Source information |
<<<<

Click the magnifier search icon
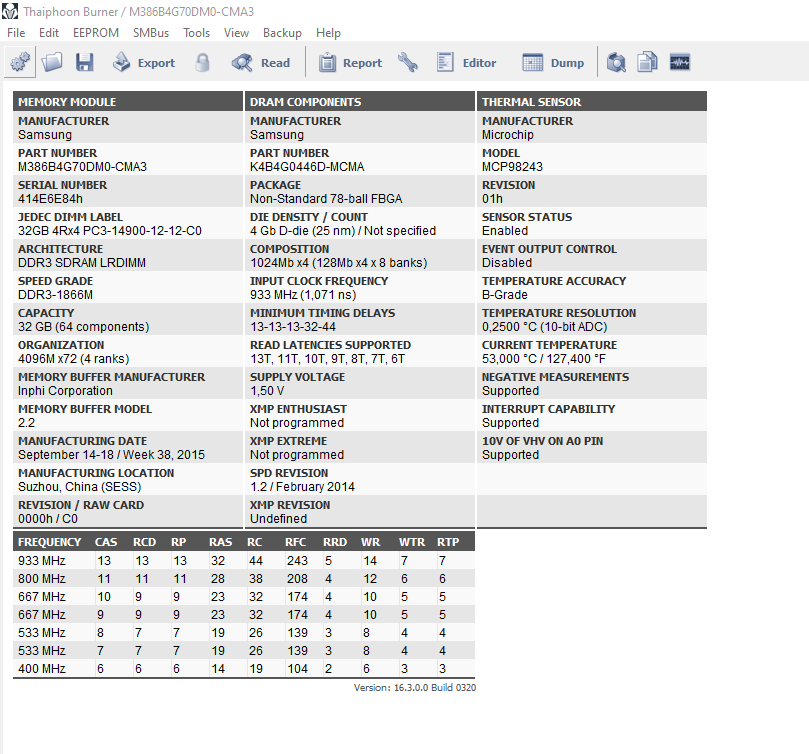This screenshot has height=754, width=809. click(x=616, y=62)
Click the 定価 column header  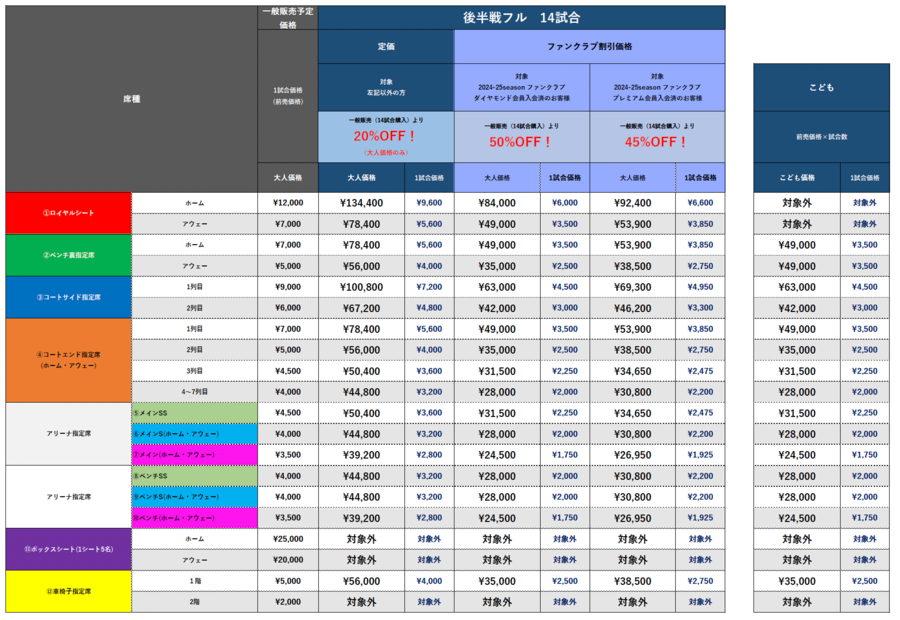coord(385,47)

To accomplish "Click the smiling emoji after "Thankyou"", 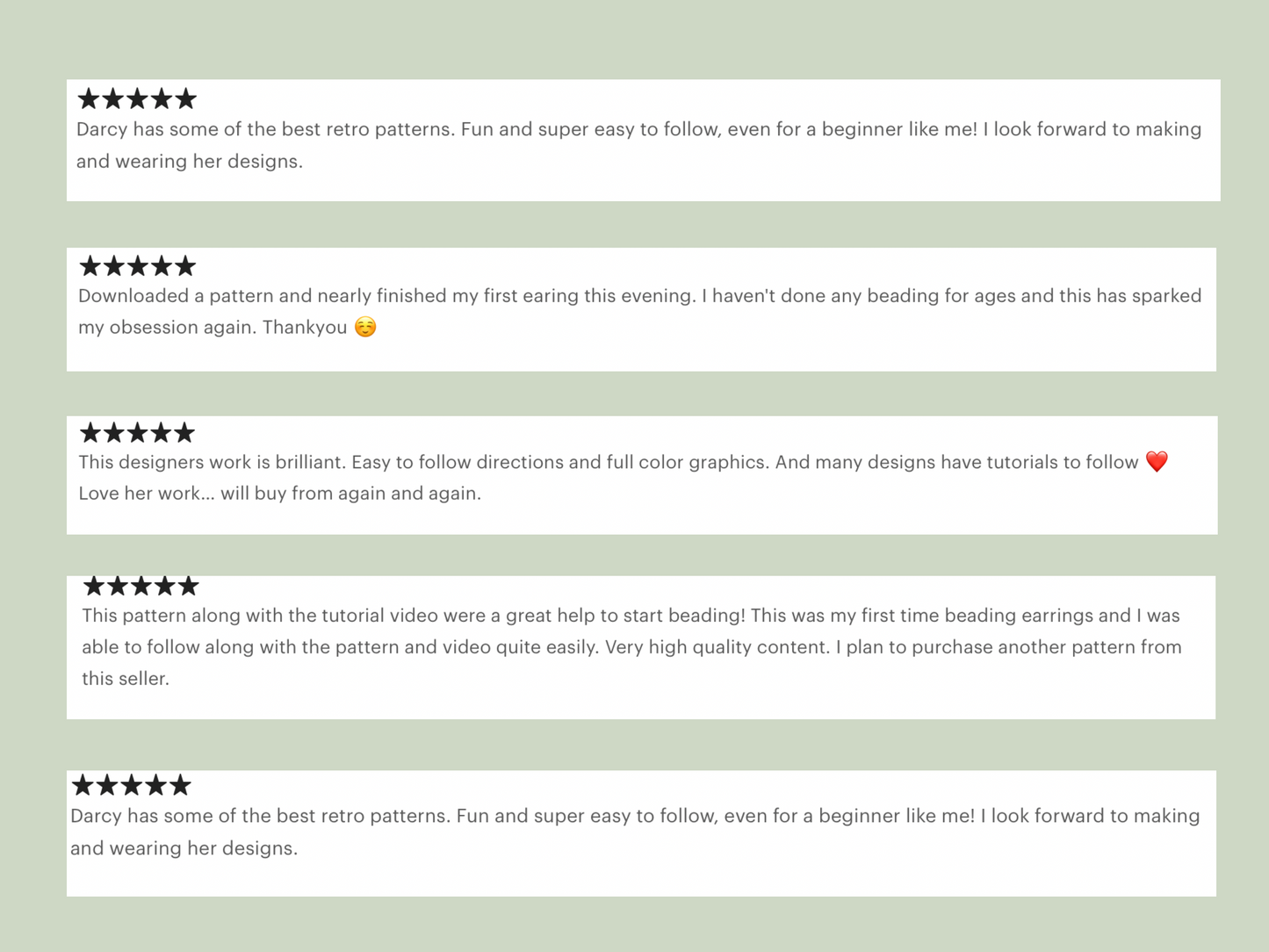I will coord(365,328).
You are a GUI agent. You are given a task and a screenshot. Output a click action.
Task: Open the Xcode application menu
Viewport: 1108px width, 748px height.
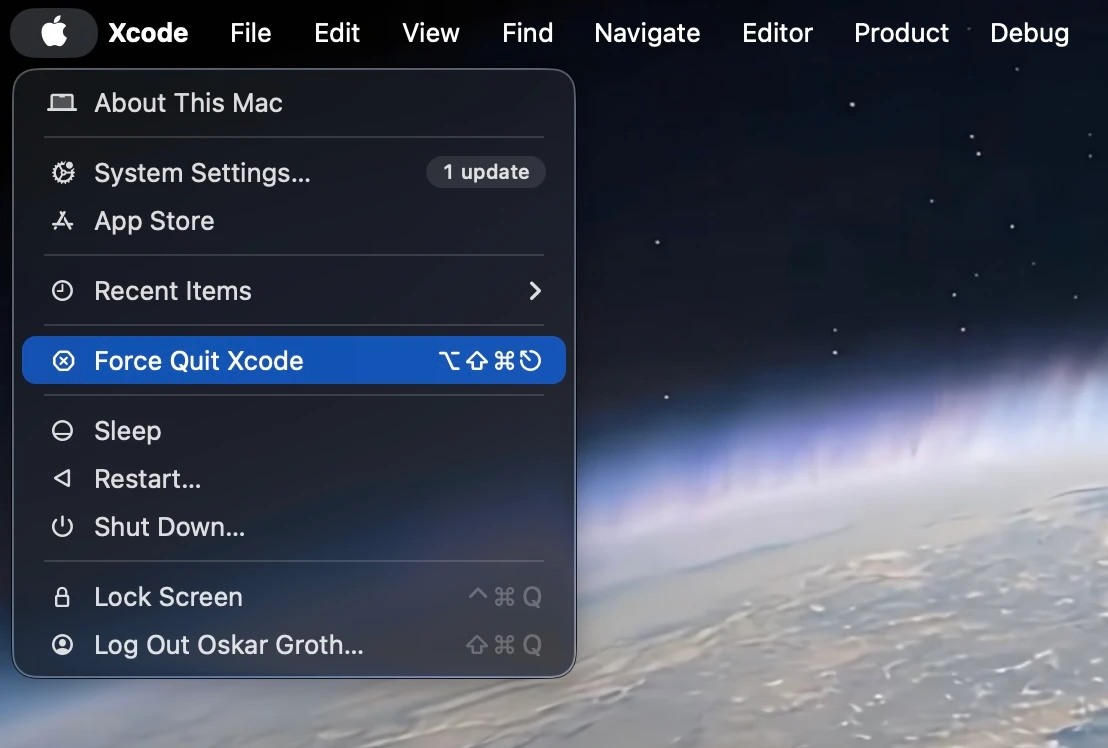(x=148, y=33)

>>>>

Without reproducing any picture, repeat exactly the lines from the one containing "You are a GUI" through the last line of the material above, both ends included.

Result of this exercise |
You are a GUI agent. You are given a task and a screenshot. Output a click action.
Task: Open the Xcode application menu
Viewport: 1108px width, 748px height.
(x=148, y=33)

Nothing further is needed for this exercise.